Exercise prompt: All lines that hold the string "Bahis" should be copied. Find them in the listing below.

Data to examine:
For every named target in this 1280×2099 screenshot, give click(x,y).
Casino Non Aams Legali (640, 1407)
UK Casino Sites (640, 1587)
---
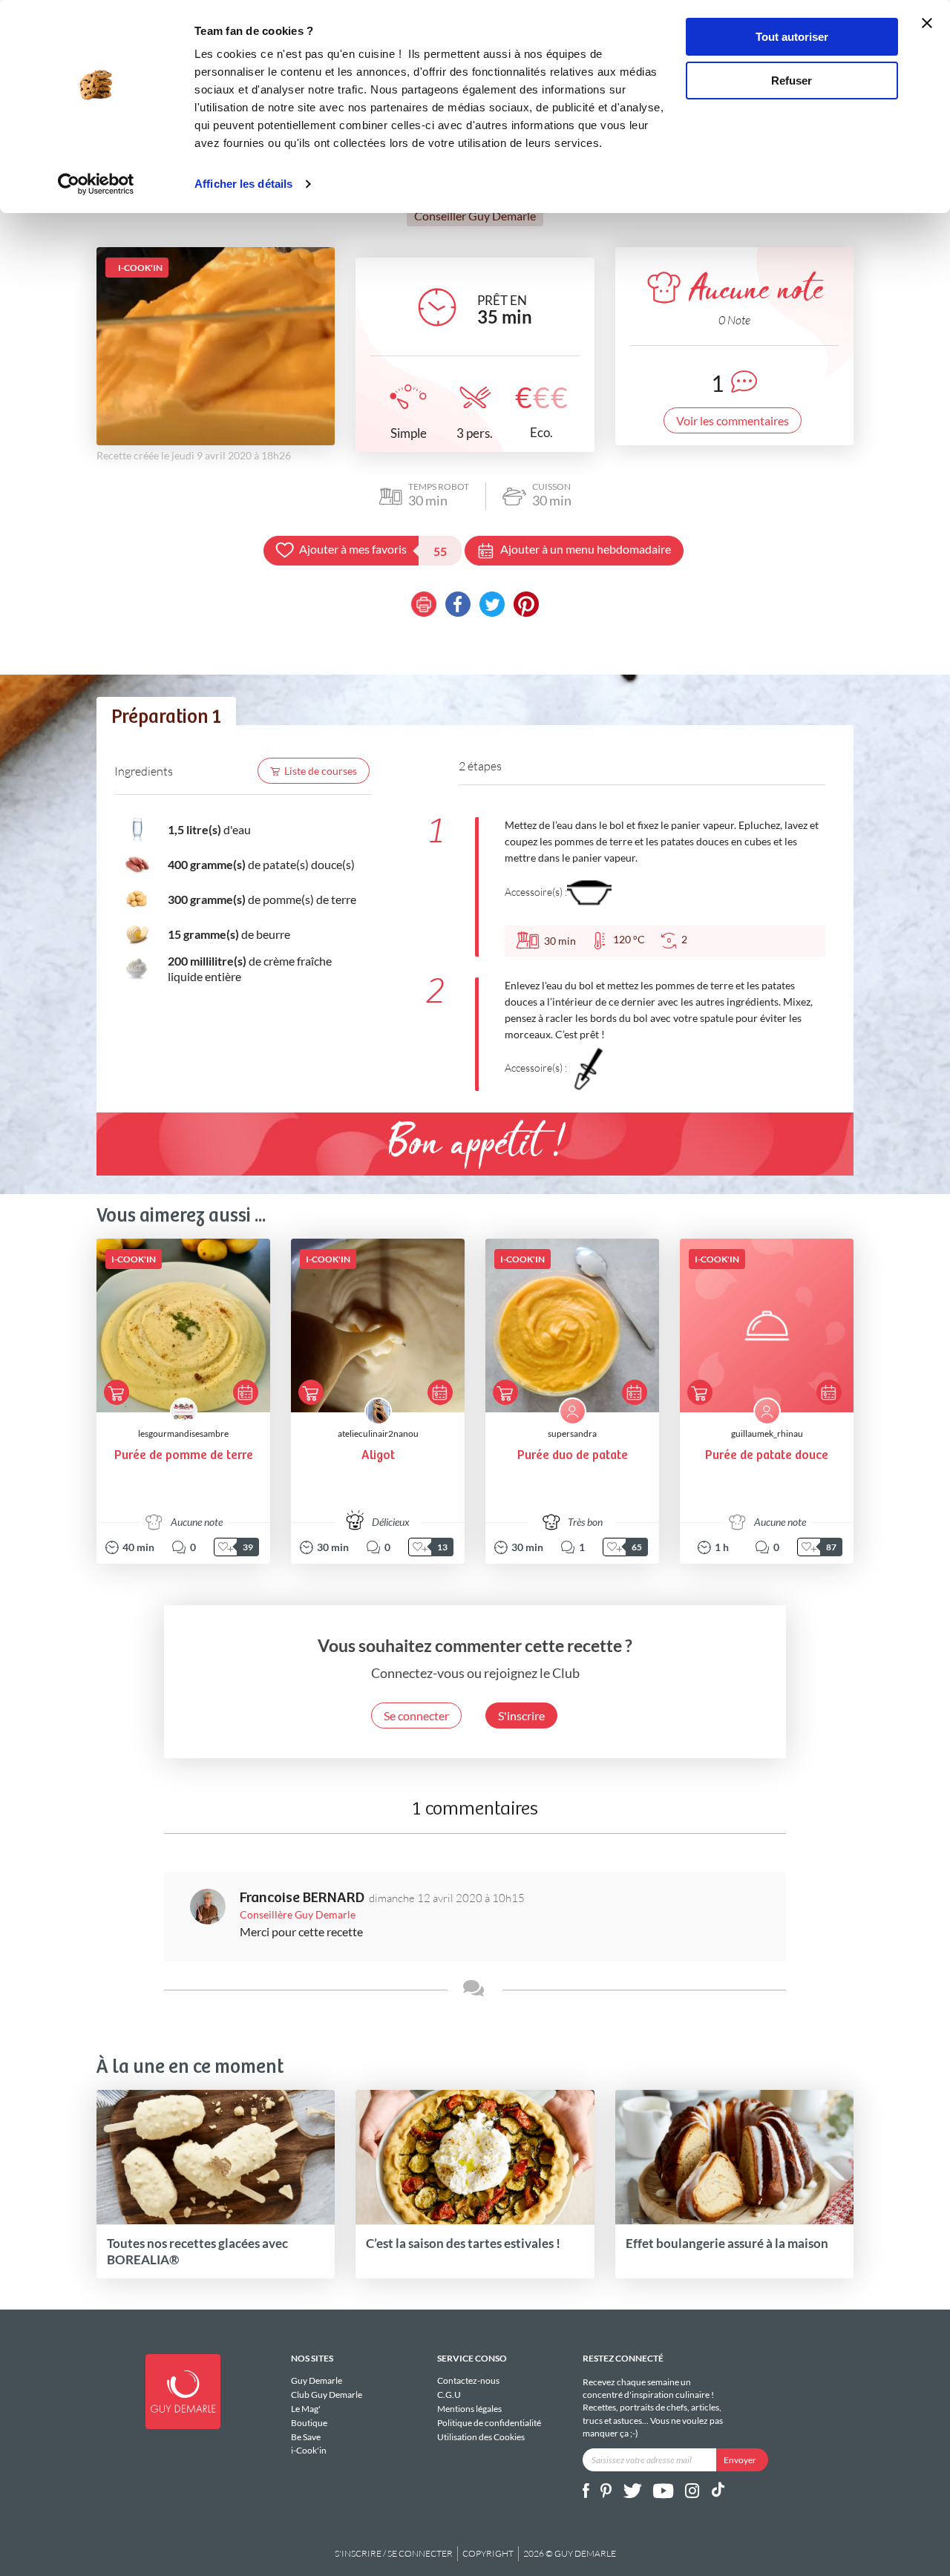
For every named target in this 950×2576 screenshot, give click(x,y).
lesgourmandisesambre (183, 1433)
==
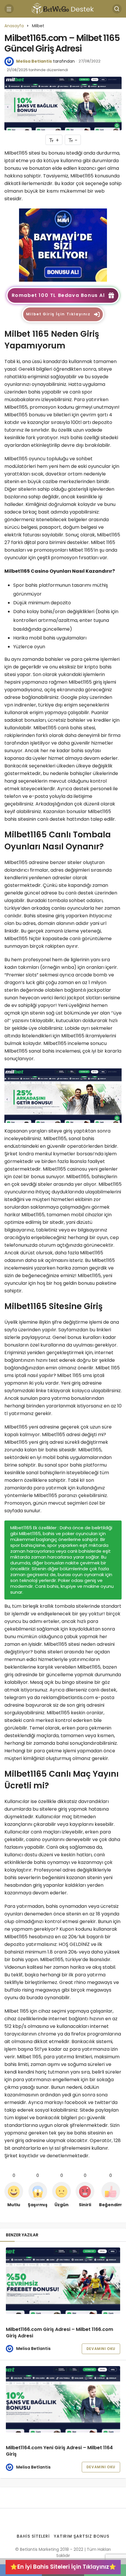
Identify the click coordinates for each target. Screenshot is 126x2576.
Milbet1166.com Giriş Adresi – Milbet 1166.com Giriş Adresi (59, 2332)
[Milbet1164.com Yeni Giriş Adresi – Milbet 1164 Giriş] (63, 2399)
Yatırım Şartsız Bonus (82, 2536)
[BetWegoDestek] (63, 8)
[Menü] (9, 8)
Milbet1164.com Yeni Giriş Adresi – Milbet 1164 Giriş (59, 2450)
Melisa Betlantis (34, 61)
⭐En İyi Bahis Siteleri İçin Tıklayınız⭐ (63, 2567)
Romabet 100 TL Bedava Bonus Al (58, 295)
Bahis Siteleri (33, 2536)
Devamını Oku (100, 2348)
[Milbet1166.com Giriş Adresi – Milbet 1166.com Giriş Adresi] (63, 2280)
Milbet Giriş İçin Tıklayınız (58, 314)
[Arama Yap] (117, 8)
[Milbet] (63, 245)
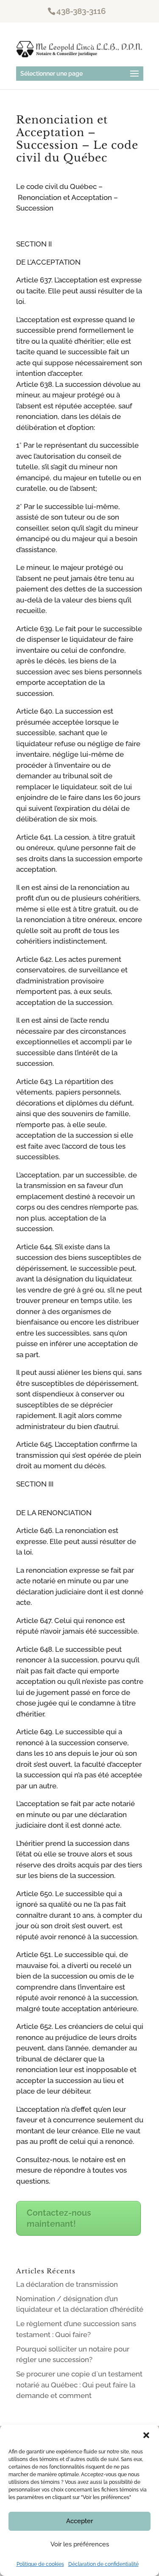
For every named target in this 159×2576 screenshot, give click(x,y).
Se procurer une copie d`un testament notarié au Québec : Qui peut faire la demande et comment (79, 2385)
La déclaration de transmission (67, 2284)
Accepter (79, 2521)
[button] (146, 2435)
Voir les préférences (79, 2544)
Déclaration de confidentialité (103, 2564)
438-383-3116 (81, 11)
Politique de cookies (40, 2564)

Response area:
⭐En İyi Bahis Siteleri İçin Tıklayınız⭐ (63, 2567)
Bahis Siteleri (33, 2536)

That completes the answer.